* The task
Go through the records and copy each line where the string "question" occurs.

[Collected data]
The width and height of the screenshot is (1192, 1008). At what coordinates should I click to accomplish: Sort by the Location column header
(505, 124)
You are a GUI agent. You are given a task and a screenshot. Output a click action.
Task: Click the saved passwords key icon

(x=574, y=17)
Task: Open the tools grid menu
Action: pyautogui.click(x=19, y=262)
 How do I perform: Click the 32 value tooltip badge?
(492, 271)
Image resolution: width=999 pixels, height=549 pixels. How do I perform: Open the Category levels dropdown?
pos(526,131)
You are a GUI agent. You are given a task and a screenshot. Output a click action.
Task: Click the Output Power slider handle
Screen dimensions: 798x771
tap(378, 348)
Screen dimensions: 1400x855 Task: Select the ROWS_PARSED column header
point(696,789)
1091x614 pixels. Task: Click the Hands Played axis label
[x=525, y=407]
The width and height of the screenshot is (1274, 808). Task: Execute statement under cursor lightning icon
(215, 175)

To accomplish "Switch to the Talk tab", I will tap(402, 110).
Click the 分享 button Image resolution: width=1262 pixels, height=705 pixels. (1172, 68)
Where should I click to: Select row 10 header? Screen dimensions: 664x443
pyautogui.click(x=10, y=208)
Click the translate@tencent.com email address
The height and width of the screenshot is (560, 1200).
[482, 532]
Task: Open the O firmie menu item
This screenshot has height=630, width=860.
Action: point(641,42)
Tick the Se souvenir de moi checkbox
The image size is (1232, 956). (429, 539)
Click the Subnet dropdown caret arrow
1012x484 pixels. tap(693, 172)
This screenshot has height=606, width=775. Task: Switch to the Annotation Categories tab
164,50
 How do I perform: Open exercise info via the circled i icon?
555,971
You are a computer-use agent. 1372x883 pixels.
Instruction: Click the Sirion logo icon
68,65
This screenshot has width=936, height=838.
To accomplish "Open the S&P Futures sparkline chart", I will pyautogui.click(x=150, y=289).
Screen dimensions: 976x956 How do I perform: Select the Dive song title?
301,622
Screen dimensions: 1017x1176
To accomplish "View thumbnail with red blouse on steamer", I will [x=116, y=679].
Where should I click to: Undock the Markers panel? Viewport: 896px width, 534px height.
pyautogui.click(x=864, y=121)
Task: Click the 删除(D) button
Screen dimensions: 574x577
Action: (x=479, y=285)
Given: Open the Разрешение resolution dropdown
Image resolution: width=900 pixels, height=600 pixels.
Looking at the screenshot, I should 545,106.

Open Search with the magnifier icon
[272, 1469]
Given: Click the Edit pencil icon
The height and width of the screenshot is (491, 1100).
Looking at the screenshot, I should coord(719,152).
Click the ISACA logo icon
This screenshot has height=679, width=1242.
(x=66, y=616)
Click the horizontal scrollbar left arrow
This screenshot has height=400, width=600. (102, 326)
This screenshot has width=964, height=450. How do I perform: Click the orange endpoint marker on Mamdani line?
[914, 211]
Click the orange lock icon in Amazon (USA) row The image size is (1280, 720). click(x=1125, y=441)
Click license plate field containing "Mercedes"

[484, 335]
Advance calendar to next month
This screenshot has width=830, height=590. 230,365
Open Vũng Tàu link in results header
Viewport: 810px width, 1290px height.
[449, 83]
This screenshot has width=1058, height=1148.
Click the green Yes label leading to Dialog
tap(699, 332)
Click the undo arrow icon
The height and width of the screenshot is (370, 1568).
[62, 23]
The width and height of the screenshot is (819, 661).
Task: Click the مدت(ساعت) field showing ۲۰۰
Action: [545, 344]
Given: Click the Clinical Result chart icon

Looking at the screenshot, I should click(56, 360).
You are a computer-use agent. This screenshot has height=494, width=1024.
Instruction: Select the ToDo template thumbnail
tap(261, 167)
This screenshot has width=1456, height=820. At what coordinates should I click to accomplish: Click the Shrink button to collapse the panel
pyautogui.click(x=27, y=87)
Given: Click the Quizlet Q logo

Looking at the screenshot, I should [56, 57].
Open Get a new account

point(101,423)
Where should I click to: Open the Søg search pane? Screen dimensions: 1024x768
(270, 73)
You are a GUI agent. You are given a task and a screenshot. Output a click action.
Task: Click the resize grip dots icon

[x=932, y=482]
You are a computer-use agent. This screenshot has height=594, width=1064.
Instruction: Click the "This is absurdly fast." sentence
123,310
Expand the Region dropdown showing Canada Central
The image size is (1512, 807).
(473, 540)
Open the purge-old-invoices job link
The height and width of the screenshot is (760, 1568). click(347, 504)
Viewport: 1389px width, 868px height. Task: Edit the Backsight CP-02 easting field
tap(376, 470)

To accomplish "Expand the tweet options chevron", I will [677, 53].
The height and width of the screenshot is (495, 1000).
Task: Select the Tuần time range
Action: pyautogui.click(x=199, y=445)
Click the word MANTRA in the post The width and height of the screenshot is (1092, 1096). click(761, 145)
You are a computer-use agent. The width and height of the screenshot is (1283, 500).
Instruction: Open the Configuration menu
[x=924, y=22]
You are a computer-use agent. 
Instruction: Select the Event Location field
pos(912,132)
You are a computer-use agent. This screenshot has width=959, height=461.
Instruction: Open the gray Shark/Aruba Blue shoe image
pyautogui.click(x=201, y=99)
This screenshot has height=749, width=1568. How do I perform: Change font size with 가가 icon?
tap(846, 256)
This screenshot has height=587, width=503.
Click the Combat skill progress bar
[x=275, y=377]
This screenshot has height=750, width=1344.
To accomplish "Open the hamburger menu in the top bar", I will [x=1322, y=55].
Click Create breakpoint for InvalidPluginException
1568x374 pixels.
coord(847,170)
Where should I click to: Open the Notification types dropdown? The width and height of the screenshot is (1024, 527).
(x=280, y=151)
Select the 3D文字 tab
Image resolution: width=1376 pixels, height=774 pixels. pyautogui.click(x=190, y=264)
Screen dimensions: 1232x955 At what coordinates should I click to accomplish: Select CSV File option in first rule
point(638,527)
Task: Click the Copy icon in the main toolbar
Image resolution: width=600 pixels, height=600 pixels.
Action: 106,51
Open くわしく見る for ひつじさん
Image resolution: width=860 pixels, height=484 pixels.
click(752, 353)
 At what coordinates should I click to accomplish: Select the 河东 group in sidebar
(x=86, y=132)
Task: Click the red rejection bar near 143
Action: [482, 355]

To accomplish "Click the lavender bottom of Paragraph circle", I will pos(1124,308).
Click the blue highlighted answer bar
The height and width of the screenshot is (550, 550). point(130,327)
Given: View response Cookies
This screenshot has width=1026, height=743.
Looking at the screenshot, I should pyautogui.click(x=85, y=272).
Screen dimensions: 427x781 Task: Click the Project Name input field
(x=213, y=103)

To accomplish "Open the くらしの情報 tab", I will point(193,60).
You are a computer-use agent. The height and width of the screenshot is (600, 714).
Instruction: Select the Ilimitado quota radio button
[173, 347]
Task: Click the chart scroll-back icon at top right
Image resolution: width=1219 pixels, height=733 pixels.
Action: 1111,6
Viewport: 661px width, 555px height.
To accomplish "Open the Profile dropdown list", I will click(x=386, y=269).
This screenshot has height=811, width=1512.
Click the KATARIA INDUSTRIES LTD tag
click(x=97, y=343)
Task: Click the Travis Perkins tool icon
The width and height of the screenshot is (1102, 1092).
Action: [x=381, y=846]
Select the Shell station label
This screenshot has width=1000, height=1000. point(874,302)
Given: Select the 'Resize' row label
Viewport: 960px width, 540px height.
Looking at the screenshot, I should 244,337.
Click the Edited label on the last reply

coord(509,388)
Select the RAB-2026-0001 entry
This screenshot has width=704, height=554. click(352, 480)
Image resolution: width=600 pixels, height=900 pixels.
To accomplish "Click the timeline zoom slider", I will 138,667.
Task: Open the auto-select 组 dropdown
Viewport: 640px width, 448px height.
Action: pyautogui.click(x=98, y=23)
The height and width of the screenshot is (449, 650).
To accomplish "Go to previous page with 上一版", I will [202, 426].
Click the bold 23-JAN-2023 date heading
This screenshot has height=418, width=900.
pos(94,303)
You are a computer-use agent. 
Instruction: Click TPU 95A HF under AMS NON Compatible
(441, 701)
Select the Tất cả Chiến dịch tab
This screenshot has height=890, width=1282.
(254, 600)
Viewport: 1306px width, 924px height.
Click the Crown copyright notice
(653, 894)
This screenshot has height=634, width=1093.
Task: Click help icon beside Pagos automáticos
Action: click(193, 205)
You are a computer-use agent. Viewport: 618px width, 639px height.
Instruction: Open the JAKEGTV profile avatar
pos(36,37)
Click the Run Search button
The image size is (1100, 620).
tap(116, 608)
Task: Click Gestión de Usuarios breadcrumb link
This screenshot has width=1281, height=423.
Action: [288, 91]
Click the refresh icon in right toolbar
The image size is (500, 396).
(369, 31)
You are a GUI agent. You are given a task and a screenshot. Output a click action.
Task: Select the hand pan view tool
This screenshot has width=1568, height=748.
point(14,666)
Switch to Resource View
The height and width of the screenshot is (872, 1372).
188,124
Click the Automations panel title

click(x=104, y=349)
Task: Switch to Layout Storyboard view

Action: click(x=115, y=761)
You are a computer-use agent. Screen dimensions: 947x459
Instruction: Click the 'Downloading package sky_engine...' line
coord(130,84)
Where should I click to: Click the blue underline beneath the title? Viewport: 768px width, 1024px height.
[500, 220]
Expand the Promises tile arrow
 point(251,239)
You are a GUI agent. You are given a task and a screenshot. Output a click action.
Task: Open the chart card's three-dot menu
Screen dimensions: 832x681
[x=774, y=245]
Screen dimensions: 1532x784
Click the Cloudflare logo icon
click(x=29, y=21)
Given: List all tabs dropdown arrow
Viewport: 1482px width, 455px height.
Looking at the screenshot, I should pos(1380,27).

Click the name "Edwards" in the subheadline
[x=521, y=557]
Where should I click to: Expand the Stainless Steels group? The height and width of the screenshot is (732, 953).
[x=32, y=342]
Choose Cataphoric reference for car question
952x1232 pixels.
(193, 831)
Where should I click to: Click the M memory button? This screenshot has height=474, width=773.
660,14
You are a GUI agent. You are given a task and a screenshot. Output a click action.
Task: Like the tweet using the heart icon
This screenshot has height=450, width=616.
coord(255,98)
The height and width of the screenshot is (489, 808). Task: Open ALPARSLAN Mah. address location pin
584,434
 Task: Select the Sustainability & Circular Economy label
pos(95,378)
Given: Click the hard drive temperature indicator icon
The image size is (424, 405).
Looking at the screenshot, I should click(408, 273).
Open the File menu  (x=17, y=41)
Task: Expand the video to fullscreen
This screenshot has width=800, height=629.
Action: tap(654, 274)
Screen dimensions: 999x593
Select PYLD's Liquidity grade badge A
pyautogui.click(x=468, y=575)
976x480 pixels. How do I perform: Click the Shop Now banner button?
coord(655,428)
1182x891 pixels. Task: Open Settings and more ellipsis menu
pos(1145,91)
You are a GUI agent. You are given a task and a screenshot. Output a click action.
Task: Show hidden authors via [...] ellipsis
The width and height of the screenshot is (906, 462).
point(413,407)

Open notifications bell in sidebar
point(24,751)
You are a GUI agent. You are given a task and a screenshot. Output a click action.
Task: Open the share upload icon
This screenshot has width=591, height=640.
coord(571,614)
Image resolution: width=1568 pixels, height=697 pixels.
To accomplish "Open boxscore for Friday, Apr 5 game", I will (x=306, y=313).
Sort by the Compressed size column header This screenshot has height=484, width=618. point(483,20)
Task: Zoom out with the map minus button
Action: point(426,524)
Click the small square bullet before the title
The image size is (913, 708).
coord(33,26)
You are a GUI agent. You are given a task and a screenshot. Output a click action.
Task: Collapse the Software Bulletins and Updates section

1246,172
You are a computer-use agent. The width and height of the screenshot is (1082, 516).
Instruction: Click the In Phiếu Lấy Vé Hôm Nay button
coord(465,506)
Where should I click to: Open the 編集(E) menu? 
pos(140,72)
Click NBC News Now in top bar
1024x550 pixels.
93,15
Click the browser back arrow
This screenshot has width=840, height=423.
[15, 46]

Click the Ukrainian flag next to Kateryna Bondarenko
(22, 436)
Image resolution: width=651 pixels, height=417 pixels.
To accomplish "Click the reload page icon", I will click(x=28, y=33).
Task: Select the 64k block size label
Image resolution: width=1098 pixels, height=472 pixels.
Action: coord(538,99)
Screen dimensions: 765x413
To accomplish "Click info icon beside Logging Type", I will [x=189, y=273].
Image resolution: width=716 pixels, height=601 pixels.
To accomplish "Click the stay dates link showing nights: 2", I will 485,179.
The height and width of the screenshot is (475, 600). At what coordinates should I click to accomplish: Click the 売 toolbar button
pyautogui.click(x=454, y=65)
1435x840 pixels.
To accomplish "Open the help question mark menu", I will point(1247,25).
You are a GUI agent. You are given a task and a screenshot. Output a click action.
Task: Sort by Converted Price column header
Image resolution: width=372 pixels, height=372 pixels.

* Written answer
Choose Cataphoric reference for car question
To accomplish "Open the help question mark menu", I will point(1247,25).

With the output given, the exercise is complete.